SCS/SB 481 - Current law provides that property held by a husband and wife as tenants by the entirety, joint tenants, or other form of joint ownership with right of survivorship shall be deemed to be held as tenants by the entirety upon its transfer to a qualified spousal trust and shall retain immunity from the claims of the separate creditors of the settlors.
This act provides that regardless of how the property was titled prior to being transferred to a qualified spousal trust, all property held in a qualified spousal trust shall have the same immunity from the claims of the separate creditors of the settlors as if the property were held by the settlors as tenants by the entirety. Property held in a qualified spousal trust shall no longer receive immunity from creditors' claims upon the dissolution of marriage of the settlors. Additionally, in the case of the dissolution of the settlors' marriage the rights of the settlors in property shall not be affected because of the transfer of such property to a qualified spousal trust, unless expressly agreed to otherwise in writing.

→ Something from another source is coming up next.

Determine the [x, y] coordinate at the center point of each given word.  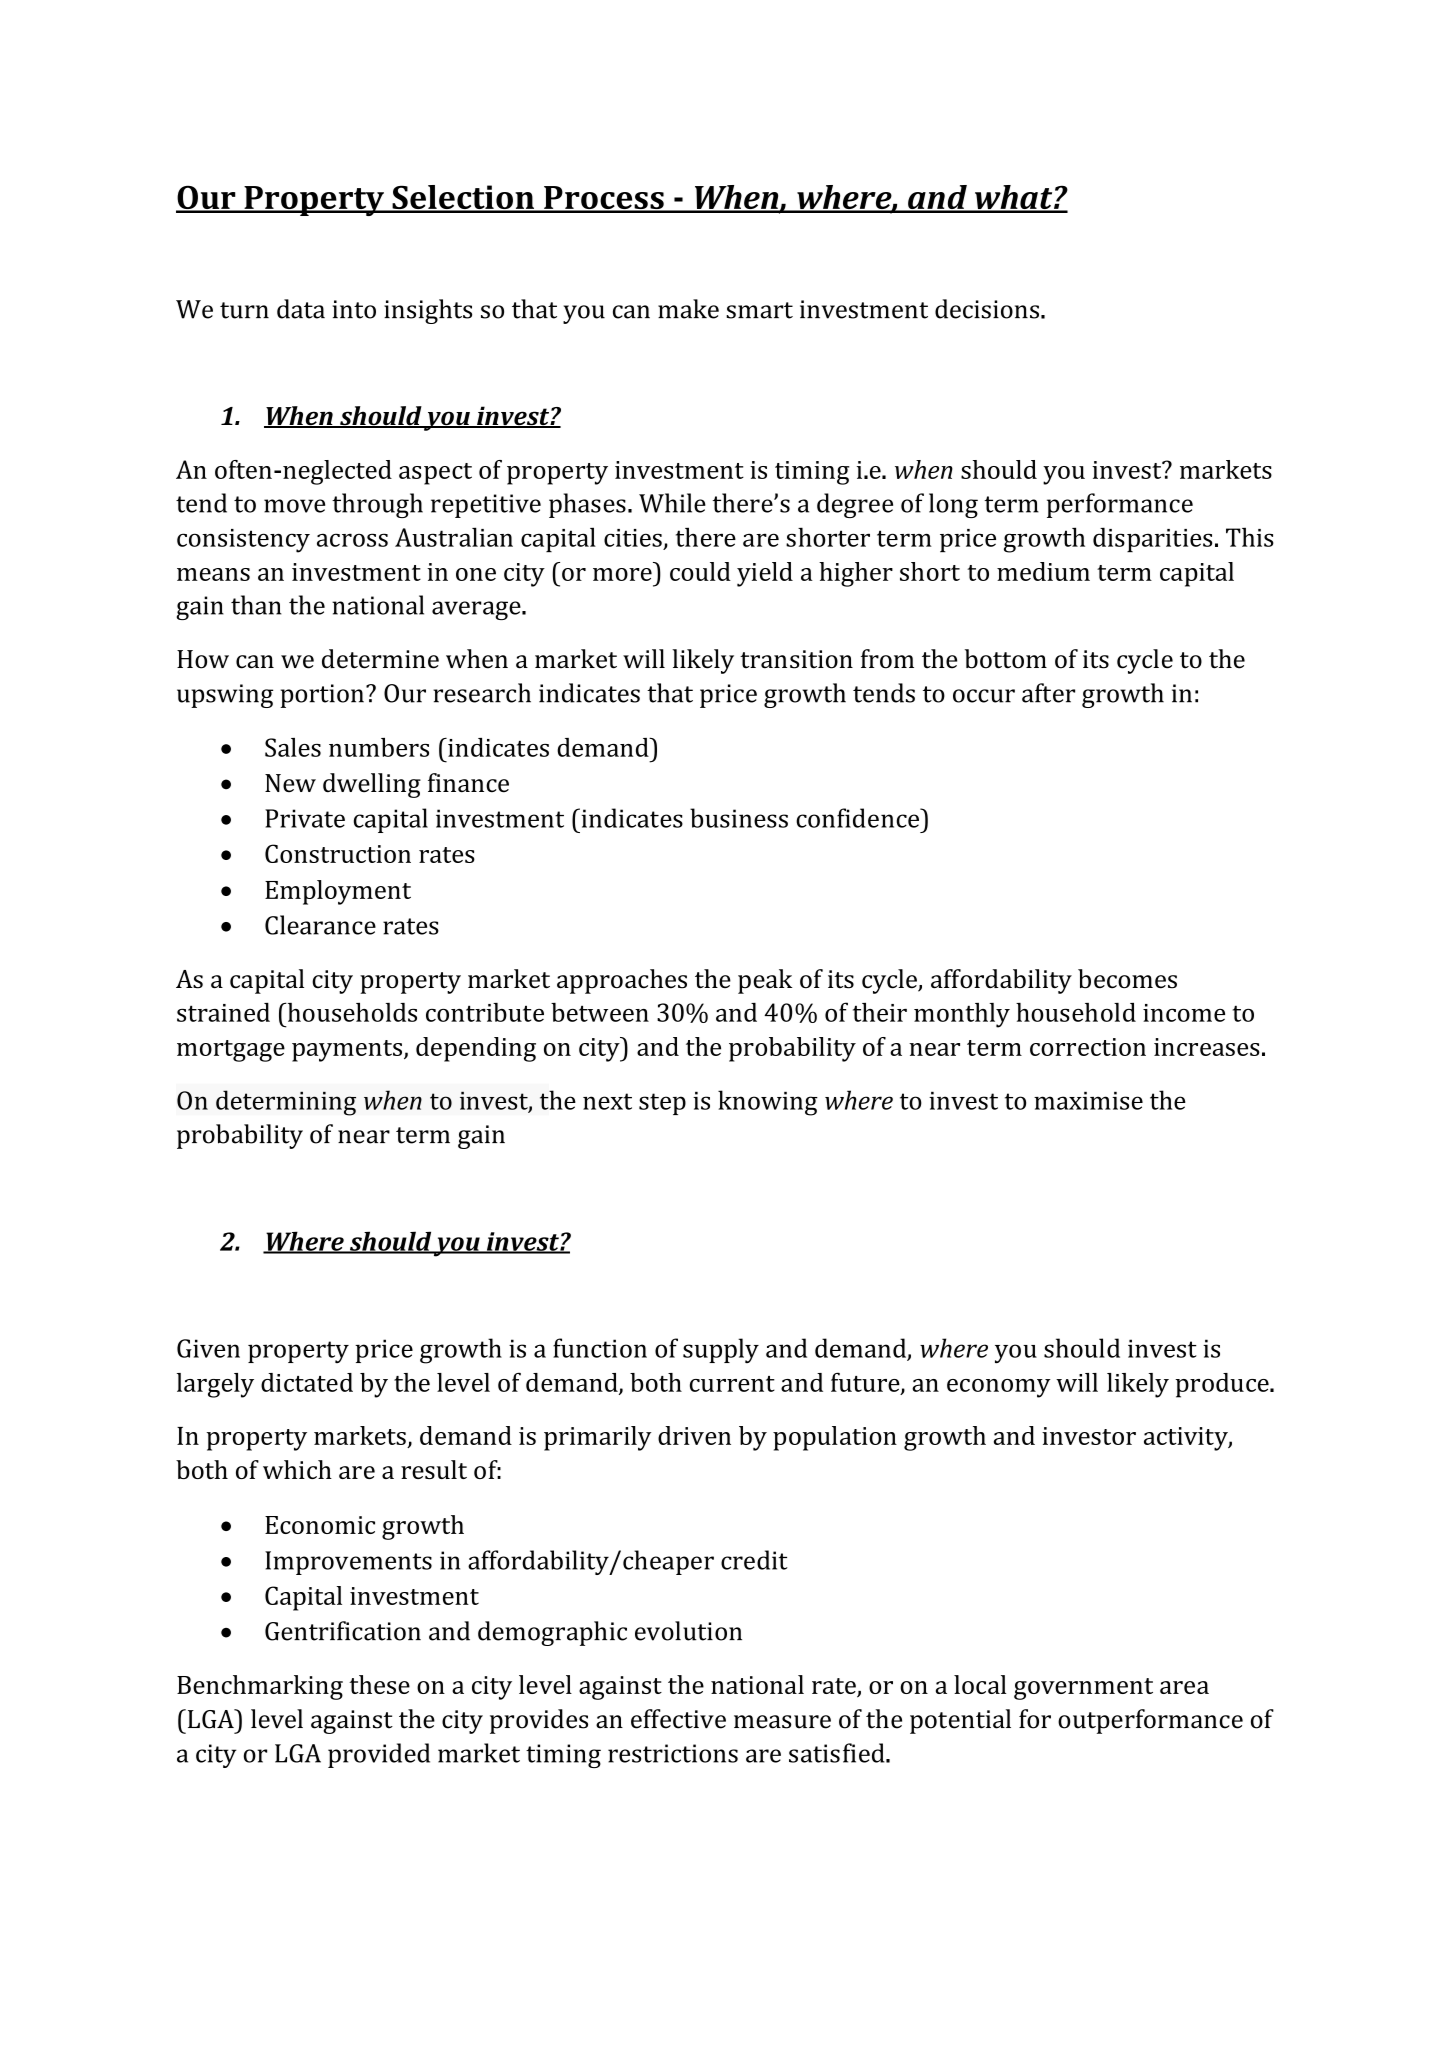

The act defines "property" as used in the sections of law regarding qualified spousal trusts and states that property transferred to a qualified spousal trust is still subject to fraudulent conveyance laws.
Additionally, the transfer of an asset to a trustee of any type of trust or to the trust itself subjects that asset to the terms of such trust.
These provisions are identical to provisions contained in HCS/SB 276 (2015), HCS/SB 164 (2015), SCS/HCS/HB 807 (2015), HCS/HB 1040 (2015), HCS/SB 148 (2015), and HCS/SCS/SB 340 (2015).